We took off again but soon something caught me eye as I drove along the Icefields Parkway. I said to Vicky that I thought I saw a brought bear perched high on a tree. She didn't believe me of course! I wasn't quite sure as we were travelling 100kph so I doubled back around and sure enough, there it was. It had climbed up high in the tree, it was eating the berries or whatever was on that tree. We stopped roadside to take pics and videos and as often happens here, other motorists soon stopped also to view. As soon as you see a car stopped on the highway here in Canada it usually means they have spotted wildlife. We watched the bear for about 10 minutes, as it reached the top of the thinning tree we were sure the branches would snap and it would fall, but it clung on. Definitely a highlight of the trip so far to get so close to a brown bear in the wild.
Another short drive and we were presented with the spectacular view of the Columbia Icefields. It felt like I was dropped on another planet, words can't describe this place. Best way to explain - the Athabasca Glacier that we could see in front of us had been through the terrain, carving out the rock in its path. Where we stopped and parked to buy tickets for the glacier tour was where the glacier had been in the late 1800s. Now it is a few hundred metres into the mountains and it has left behind rubble and dirt. We took a special glacier bus - only 23 of the world exist and all but one are here - and it drove us onto the glacier where we hopped off and walked around for about 20 minutes taking photos. Certainly another awesome experience.

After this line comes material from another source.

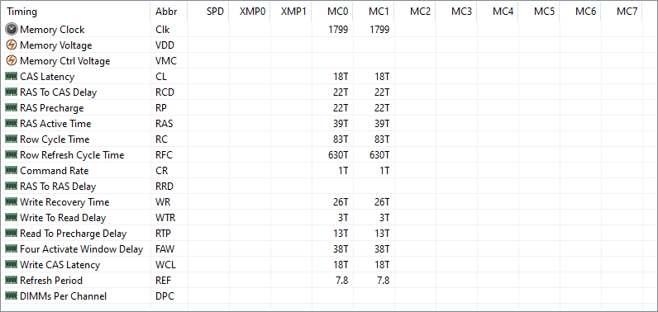Click the CAS Latency memory chip icon

[12, 77]
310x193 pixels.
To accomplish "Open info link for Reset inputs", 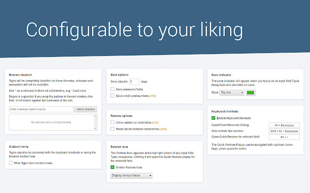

As we travelled south we found the snow capped mountains more and more abundant. The views were incredible. We also found that despite it being just 6 weeks short of their summer here, some of the roads we wanted to travel on to see some sights were still closed due to ice. We pulled over and tried to see Peyto Lake, but the entire place was snowed in still. We attempted to walk the several hundred metres to the viewpoint but we kept sinking in the snow and without the proper gear we had to turn back and miss out.
Our next stops were to be Lake Louise and Lake Moraine, but again the road to Lake Moraine was closed. But we still got to Lake Louise which is one of the most photographed lakes in the world. Only just over 1.5kms long it has mountains and glaciers at the far end, and when we got there we found the lake was still totally frozen over. It was quite a sight to see but a fully thawed Lake Louise would have been more spectacular as the blue glacier-fed water makes this a stunning sight to see.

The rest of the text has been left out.